= Blue Cliff Record =

Chan/Zen Buddhist text

The Blue Cliff Record is a collection of Chan Buddhist kōans originally compiled in Song China in 1125, during the reign of Emperor Huizong, and then expanded into its present form by Chan master Yuanwu Keqin (1063–1135; ).

The book includes Yuanwu's annotations and commentary on 100 Verses on Old Cases (頌古百則), a compilation of 100 kōans collected by Xuedou Chongxian (980–1052; 雪竇重顯, Setcho). Xuedou selected 82 of these from the Song period work The Jingde Record of the Transmission of the Lamp, with the remainder selected from the Yunmen Guanglu (雲門廣録, Extensive Record of Yunmen Wenyan, 864–949).

==History==
===Name and origin===
The Blue Cliff Record derives its name from the temple where Yuanwu Keqin wrote most of his commentaries, the Blue Cliff Cloister (碧巖院, Bìyán Yuàn) in Hunan. The work was originally called Xuedou's Juko (ju, verse; ko, old koans) before its Blue Cliff Record title was attributed.

Yuanwu first presented it as a series of lectures to his students between 1111 and 1117. It appears these lectures occurred during the traditional 90-day summer retreats, as can be seen from his introduction to the 100th Case, where he writes: "All summer I've been verbosely making up complications... and tripping up all the monks in the land." Written a hundred years before The Gateless Gate, the Blue Cliff Record contains appended verses to each koan, added by Xuedo to point out their hidden meaning. Yuanwu 's commentaries were added to tempt students trying to understand Zen conceptually and intellectually instead of by their own immediate experience.
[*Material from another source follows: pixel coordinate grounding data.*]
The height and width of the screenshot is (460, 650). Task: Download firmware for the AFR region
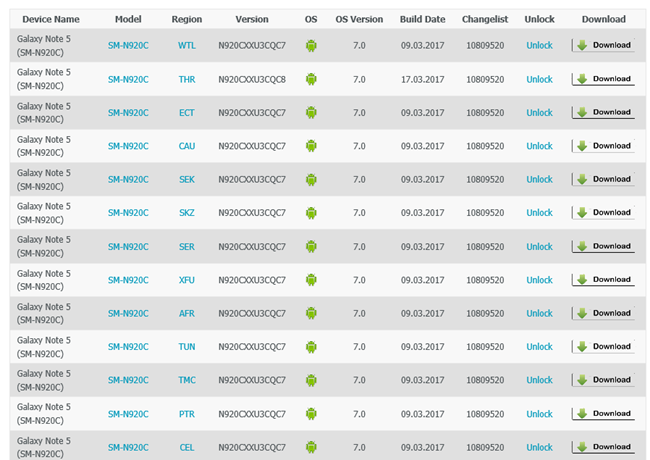coord(603,313)
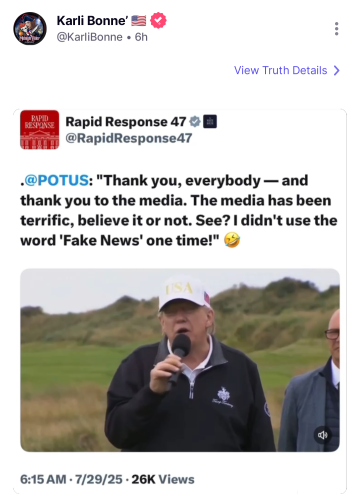Expand View Truth Details chevron arrow
The width and height of the screenshot is (360, 500).
point(337,70)

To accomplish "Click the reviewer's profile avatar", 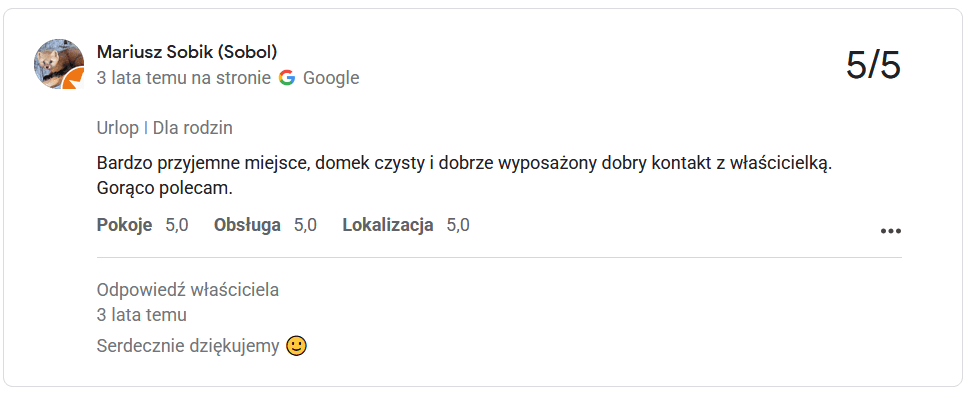I will [x=59, y=64].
The composite work consisting of the one hundred cases, along with poetry added by Xuedou and prose commentary by Yuanwu, is collectively known as the Blue Cliff Record.

===Later developments===
Yuanwu's successor, Dahui Zonggao (1089–1163), wrote many letters to lay students teaching the practice of concentrating on koans during meditation, but Dahui did not explain and analyze koans. Oral tradition holds that Dahui noticed students engaged in too much intellectual discourse on koans, and then burned the wooden blocks used to print the Blue Cliff Record to "rescue disciples from delusion".

The text was reconstituted only in the early 14th century by a layman, Zhang Mingyuan (張明遠, Chō Mei-en). One of Zhang's sons became ill during this time, and others believed that it was an omen meaning that Zhang should not have re-released the book. However, an elder named Feng Zizhen (馮子振) comforted Zhang and encouraged him for his work. Some of Yuanwu's capping phrases and possibly some of Xuedong's capping phrases were lost due to the incomplete source material available to Zhang.
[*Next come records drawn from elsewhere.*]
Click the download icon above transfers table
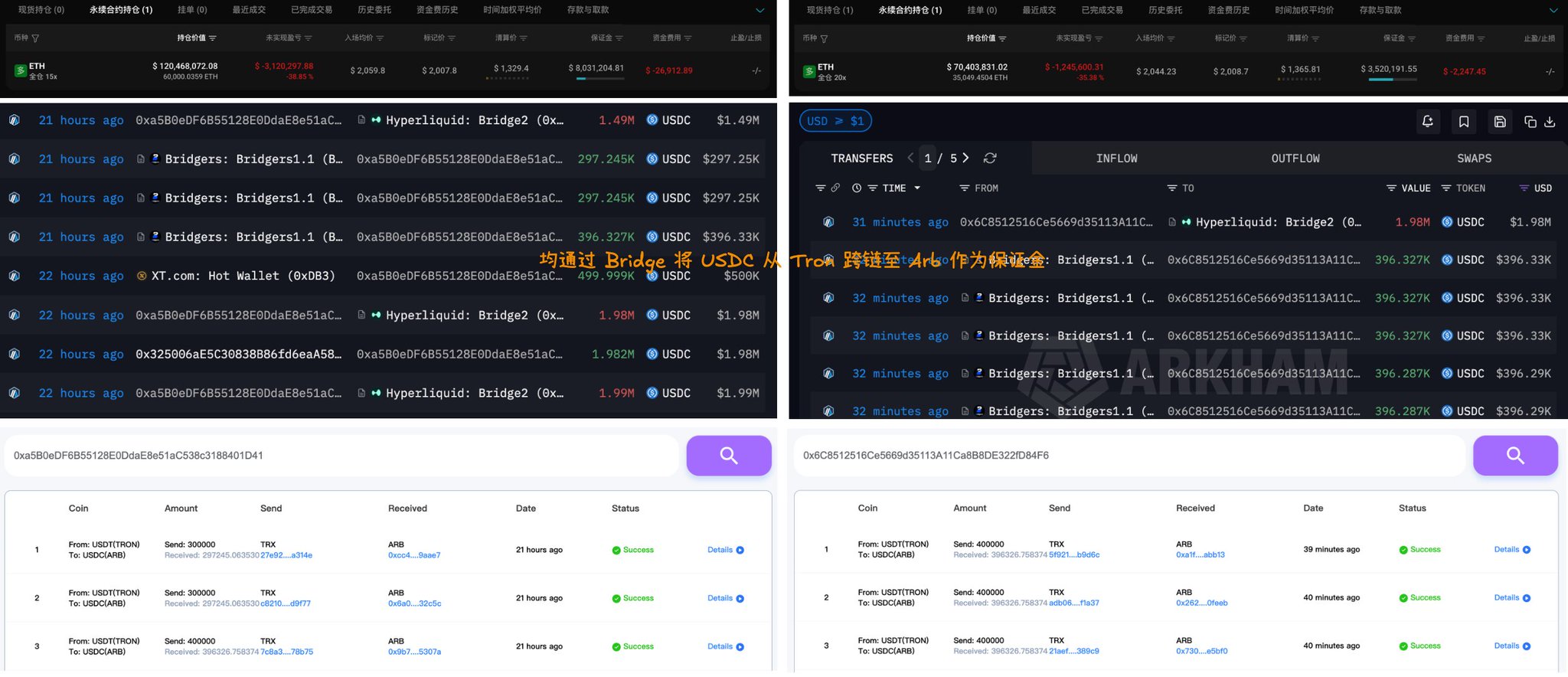 point(1550,122)
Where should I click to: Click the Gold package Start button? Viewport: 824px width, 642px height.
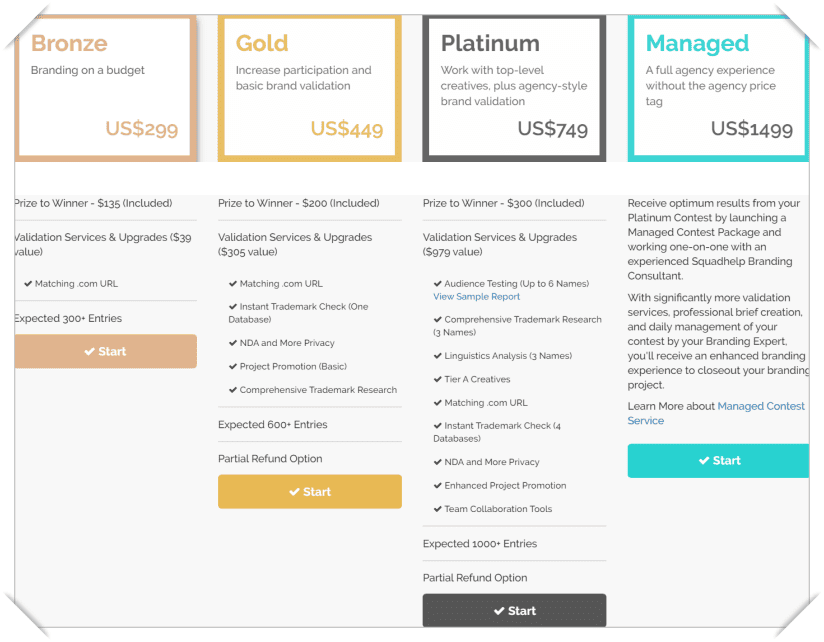(x=310, y=492)
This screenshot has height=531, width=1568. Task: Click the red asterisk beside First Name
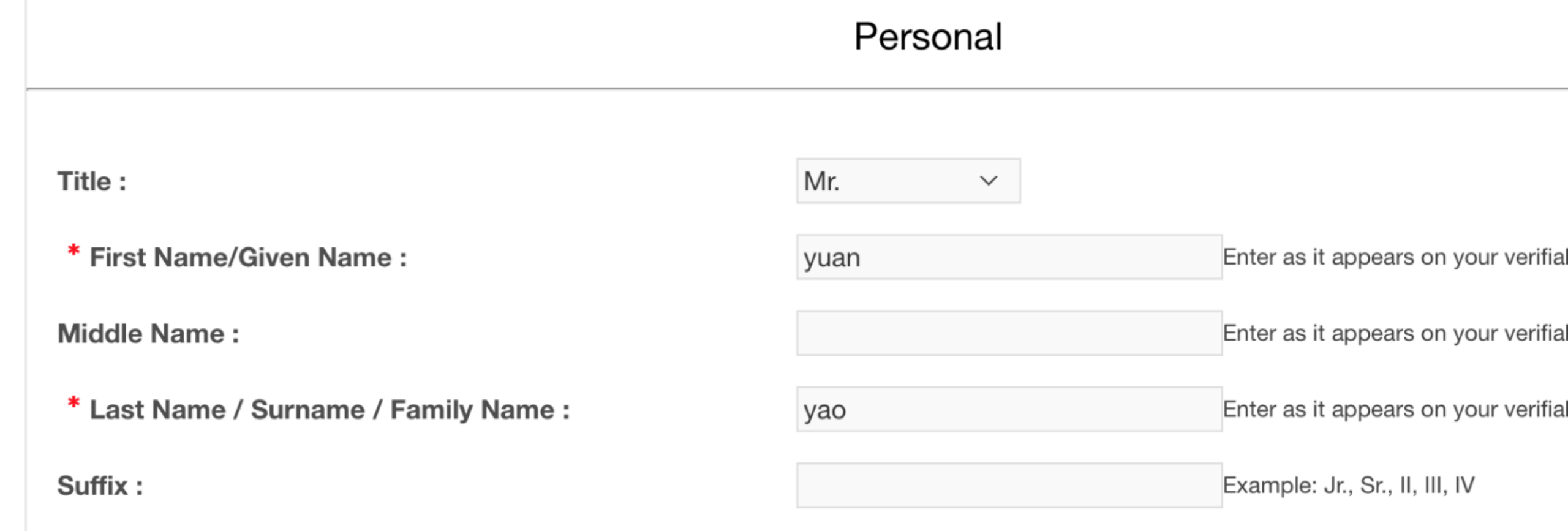tap(74, 251)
On its republication, the Blue Cliff Record again became one of the most influential works of Chan/Zen literature.

===Dogen and Japan===
Another key legend regards Dōgen (1200–1253), who brought the Caodong school of Chan to Japan as the Sōtō tradition of Zen. After an extended visit to China for the purpose of studying Chan, on the night before his planned return to Japan, Dogen came across the Blue Cliff Record for the first time, and stayed up all night making a handwritten copy of the book. Given the size of the book, this story is most likely apocryphal; but Dogen is still credited with introducing the collection to Japan, where it had a wide circulation. The Blue Cliff Record became the central text in Japanese Zen by the Muromachi period of 1336 to 1573.

==Literary qualities==
The Blue Cliff Record was a subtle and literary text, with wide-ranging philosophical implications, in contrast to the more straightforward nature of The Gateless Barrier. The Gateless Gate is normally studied before Blue Cliff Record because it is a shorter, simpler text, but all the cases in both texts are independent and could be studied in any sequence.

==List of chapters==
Below is a list of the 100 cases (koans) in the Blue Cliff Record from Thomas Cleary's 1998 English translation of the Blue Cliff Record. Traditionally, the Blue Cliff Record is organized into 10 volumes, each containing 10 cases.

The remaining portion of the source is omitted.